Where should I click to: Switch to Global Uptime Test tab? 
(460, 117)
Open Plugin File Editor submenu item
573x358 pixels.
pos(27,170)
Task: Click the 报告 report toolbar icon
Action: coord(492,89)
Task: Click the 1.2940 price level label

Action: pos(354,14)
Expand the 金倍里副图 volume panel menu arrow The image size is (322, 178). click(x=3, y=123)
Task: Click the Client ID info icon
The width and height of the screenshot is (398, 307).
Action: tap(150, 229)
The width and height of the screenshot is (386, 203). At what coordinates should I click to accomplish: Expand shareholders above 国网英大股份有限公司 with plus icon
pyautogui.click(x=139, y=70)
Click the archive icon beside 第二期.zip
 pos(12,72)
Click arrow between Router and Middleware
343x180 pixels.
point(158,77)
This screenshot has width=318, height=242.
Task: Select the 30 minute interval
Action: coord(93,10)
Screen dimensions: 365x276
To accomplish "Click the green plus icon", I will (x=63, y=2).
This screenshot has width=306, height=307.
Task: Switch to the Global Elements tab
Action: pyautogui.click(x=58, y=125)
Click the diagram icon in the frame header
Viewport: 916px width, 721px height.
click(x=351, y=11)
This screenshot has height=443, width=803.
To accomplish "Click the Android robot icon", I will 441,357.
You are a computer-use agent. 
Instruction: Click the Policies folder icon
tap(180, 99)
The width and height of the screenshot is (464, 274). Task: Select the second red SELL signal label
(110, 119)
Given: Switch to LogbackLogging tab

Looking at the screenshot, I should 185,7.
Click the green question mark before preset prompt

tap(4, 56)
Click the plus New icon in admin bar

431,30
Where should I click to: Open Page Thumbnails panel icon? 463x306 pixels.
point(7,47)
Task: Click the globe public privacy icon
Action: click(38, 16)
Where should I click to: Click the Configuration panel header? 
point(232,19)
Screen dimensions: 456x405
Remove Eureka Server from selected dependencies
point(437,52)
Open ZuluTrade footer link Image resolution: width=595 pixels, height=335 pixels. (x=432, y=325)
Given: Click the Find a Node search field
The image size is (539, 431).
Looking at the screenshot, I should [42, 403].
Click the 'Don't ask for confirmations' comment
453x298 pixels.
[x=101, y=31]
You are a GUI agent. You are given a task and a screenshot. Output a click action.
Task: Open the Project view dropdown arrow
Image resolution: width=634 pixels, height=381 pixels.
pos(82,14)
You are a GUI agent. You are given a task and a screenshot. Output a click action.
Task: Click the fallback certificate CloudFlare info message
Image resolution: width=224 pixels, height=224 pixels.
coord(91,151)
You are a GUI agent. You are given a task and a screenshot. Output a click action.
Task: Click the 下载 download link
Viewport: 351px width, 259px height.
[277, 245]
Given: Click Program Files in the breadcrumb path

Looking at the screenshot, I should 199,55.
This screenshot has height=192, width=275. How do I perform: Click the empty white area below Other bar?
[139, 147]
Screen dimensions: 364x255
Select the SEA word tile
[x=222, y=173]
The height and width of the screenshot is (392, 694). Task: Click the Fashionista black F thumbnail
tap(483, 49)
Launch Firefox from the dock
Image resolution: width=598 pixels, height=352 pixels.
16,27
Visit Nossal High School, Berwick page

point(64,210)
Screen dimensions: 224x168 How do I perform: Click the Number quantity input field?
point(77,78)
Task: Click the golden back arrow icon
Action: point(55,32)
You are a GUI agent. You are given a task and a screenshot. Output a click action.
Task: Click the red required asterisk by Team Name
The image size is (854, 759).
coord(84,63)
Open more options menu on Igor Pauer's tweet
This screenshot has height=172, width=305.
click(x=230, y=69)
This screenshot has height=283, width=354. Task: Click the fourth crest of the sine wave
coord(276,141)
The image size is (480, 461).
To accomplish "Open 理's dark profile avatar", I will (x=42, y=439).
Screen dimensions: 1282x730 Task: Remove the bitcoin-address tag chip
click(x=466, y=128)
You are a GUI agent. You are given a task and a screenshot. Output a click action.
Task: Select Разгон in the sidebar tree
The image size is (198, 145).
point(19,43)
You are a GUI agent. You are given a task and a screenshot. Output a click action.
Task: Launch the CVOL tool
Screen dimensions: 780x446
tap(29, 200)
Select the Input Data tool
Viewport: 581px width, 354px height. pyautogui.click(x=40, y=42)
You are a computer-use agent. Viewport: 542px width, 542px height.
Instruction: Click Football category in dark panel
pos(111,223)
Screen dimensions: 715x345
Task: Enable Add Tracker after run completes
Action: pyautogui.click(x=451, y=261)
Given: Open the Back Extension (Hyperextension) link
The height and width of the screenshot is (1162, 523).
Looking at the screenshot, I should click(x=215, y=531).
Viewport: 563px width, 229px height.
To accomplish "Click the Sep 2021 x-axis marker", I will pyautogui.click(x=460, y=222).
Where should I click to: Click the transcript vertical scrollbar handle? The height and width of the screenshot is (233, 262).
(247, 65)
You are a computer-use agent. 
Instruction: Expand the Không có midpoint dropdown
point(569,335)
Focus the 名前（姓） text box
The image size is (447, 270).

+++

> [Exercise prompt]
Work out how many lines in the records include "link". Only the number should be given.

> [Solution to this problem]
3